**Task details**
Only the lines from the start of the material through the line containing "Click the Save" are to be extracted, exactly as they appear.

**Source material**
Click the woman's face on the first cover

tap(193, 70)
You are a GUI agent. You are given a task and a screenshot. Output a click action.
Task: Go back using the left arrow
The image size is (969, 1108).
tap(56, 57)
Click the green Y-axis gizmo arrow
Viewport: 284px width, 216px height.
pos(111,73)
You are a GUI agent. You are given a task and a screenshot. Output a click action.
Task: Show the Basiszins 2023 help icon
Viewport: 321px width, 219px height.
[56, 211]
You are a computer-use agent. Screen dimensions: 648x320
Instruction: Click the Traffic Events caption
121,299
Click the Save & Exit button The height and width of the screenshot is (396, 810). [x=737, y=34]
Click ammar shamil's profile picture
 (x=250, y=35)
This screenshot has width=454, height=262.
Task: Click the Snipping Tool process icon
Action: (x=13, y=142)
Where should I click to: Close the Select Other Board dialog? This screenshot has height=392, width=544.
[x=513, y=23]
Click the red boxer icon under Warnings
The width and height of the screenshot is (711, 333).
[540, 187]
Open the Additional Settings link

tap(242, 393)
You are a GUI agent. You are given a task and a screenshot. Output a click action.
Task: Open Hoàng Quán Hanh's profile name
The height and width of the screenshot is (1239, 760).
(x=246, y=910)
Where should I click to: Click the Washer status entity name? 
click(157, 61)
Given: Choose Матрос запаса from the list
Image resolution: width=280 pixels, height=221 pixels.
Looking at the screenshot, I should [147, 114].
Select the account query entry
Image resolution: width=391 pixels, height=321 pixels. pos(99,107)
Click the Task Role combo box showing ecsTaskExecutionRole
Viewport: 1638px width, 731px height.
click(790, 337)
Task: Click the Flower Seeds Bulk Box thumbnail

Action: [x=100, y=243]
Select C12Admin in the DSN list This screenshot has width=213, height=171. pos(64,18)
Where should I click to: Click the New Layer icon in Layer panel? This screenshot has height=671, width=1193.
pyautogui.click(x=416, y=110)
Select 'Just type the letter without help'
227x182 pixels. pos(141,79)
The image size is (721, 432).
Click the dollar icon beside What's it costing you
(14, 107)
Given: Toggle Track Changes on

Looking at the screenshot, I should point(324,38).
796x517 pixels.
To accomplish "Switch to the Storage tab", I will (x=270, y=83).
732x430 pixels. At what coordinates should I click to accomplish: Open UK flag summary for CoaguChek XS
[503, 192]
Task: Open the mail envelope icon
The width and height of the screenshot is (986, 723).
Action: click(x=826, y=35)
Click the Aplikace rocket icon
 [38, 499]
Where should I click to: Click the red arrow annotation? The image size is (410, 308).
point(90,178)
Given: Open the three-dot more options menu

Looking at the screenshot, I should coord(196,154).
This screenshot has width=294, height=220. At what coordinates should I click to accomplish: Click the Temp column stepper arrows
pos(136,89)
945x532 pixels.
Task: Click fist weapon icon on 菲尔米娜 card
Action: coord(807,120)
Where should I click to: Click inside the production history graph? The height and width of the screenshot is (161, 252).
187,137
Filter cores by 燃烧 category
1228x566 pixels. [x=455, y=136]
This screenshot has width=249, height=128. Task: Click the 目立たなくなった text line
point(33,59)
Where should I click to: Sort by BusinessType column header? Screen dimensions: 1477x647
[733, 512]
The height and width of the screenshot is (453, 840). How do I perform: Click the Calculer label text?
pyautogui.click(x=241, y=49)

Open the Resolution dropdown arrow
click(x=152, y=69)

**Exercise solution**
Click the woman's face on the first cover

tap(193, 70)
You are a GUI agent. You are given a task and a screenshot. Output a click action.
Task: Go back using the left arrow
The image size is (969, 1108).
tap(56, 57)
Click the green Y-axis gizmo arrow
Viewport: 284px width, 216px height.
pos(111,73)
You are a GUI agent. You are given a task and a screenshot. Output a click action.
Task: Show the Basiszins 2023 help icon
Viewport: 321px width, 219px height.
[56, 211]
You are a computer-use agent. Screen dimensions: 648x320
Instruction: Click the Traffic Events caption
121,299
Click the Save & Exit button The height and width of the screenshot is (396, 810). [x=737, y=34]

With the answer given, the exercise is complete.